На адресованную лично к Александру Николаевичу журналистом конторы И. С. Розовым просьбу – «если Александр Николаевич не был на высочайшем выходе в Кремле, возвратить билет для входа во дворец, также и кучерской», – Островский ответил: «Был».
21 мая, в среду, своего болящего пациента Островского навестил профессор А. А. Остроумов, прописавший Александру Николаевичу, кажется, кофеиновые пилюли. Лекарство это ожидаемой пользы, однако, не принесло: хотя и в меньшей мере, припадки повторялись ежедневно. При плохом сне и полном отсутствии аппетита желудок не работал, что усугубляло болезнь при поднимавшихся ломотах в груди и руках.
Бывало, после припадков Островский находился в забытье или засыпал, сидя в кресле. Сон был непродолжителен и чуток. Костюм его состоял из синего шевиота пиджачной пары сверх русской, из плотной чесунчи, рубахи; жилета не надевал; брюки в талии не застегивались.
Иной раз после припадка он спросит:
– Бледен я?
Конечно, я успокаивал его. Сам же он избегал смотреться в простеночное зеркало, стоявшее между окнами.
Я замечал, что на расшатанный организм Островского, при общем расстройстве всей нервной системы, губительно влиял беспощадно истреблявшийся им табак. К тому же у него все курили беспрепятственно; поэтому нумер его был насквозь пропитан никотином, так что и воздух, при часто открываемых поочередно окнах, не мог выгнать табачного запаха. Однажды, войдя к нему, я не выдержал и громко заявил свой протест:
– Простите, Александр Николаевич, здесь дышать невозможно! Кажется, и стены насквозь пропитаны табаком.
– Откройте вон то окно и дверь настежь, пускай просквозит; я покуда постою там, – сказал Александр Николаевич, и сам скрылся в спальню.
Дверь и окно были открыты. Потянуло сквозняком.
– Довольно, – проговорил он нетерпеливо, – закройте окно: воздух проникает сюда.
Так как моих увещаний бросить курить табак Островский во внимание не принимал, я нажаловался на него в его же присутствии посетившему его доктору С. В. Доброву, шепнув ему об этом на ухо. Совет Сергея Васильевича на вопрос «разве вредно курить?» оказался убедительным. С тех пор я не видал Александра Николаевича курящим; но это, к сожалению, случилось незадолго до его кончины.
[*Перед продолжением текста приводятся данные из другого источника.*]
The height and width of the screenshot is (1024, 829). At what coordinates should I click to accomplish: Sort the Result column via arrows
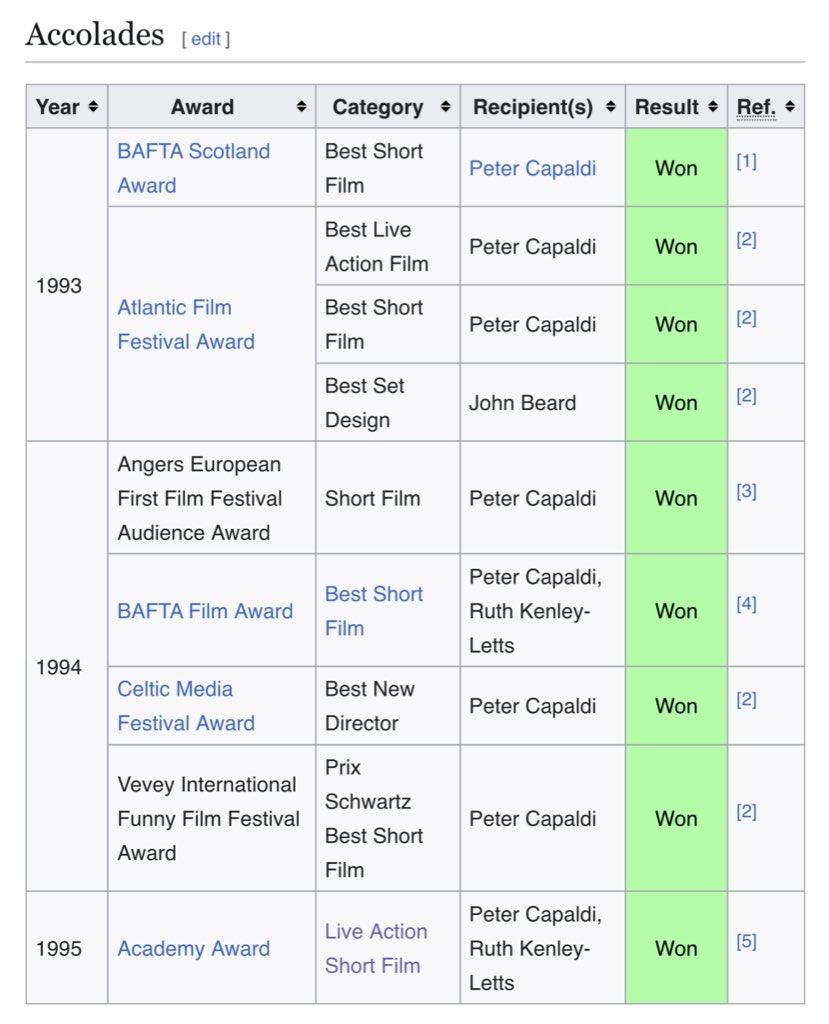(712, 107)
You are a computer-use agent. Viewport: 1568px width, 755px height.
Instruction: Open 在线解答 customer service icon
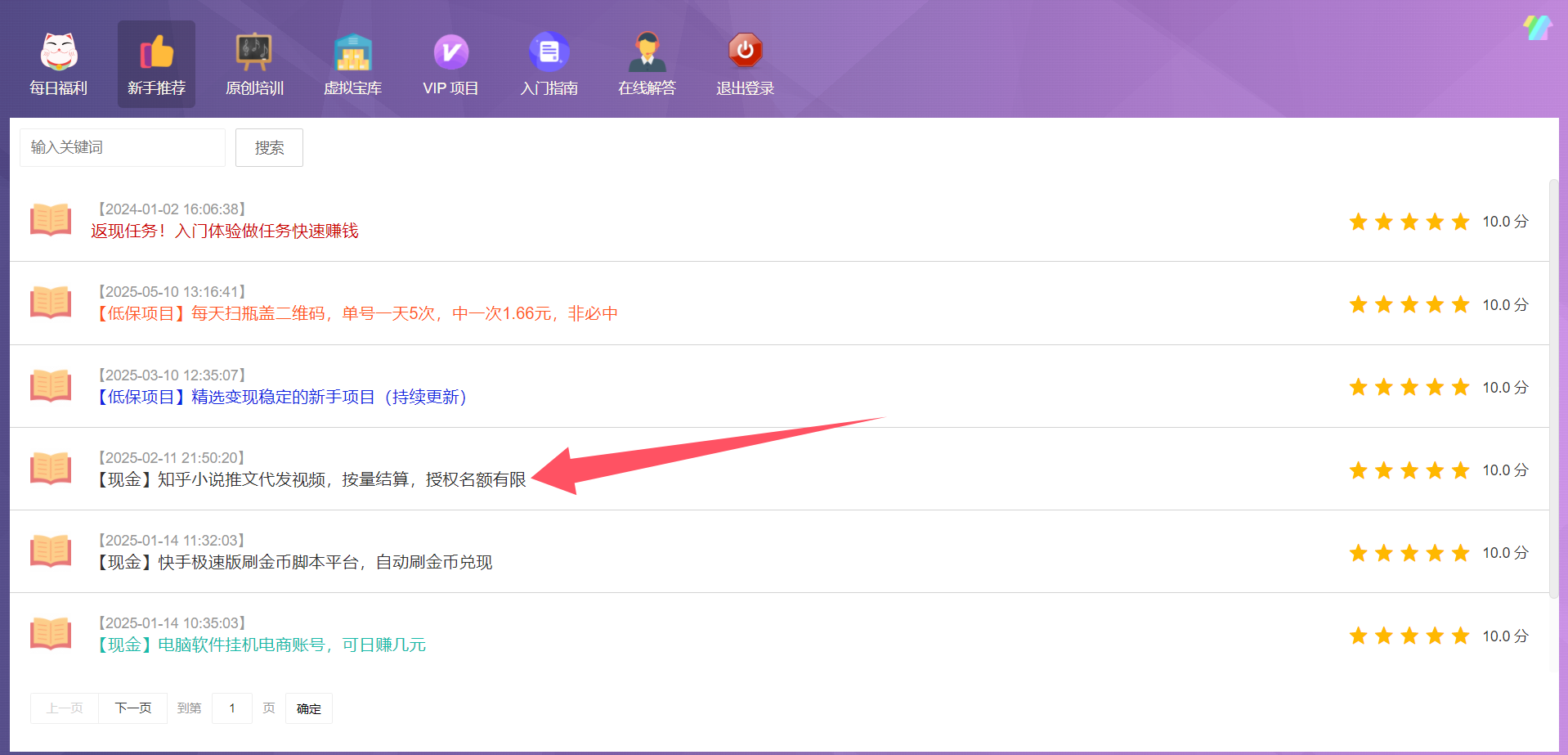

Несмотря на то что день ото дня Островский угасал, как догорающий светильник, ум его бодрствовал; духом он не падал и, если физические силы позволяли, работал не покладая рук.
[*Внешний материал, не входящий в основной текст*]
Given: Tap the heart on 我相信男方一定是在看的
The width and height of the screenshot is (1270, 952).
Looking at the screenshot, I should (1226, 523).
За письмом к Мишле на очереди стояли училищные штаты и объяснительная к ним записка. ‹…› Первые под его диктант писал сын его, студент, вторую – я; но я только ее переписывал, написана же она им собственноручно.
Начатый Александром Николаевичем пересмотр штатов Театрального училища наделал тревогу и между конторскими чиновниками, которые, как члены администрации, не были ему подчинены, но тем не менее осаждали его разными вопросами.
– Меня осаждают разными вопросами, на которые не хотелось бы отвечать. Так, например, по поводу новых штатов, – жаловался он мне, – кто им сказал, что я занимаюсь составлением штатов по администрации, тогда как это дело вовсе не мое, а Аполлона Александровича (Майкова)?.. Сейчас приходил ко мне С‹илин›, очень взволнованный… Я успокоил его.
И каждого он старался успокоить. Все-таки это вредно отзывалось на его болезненно-впечатлительной натуре.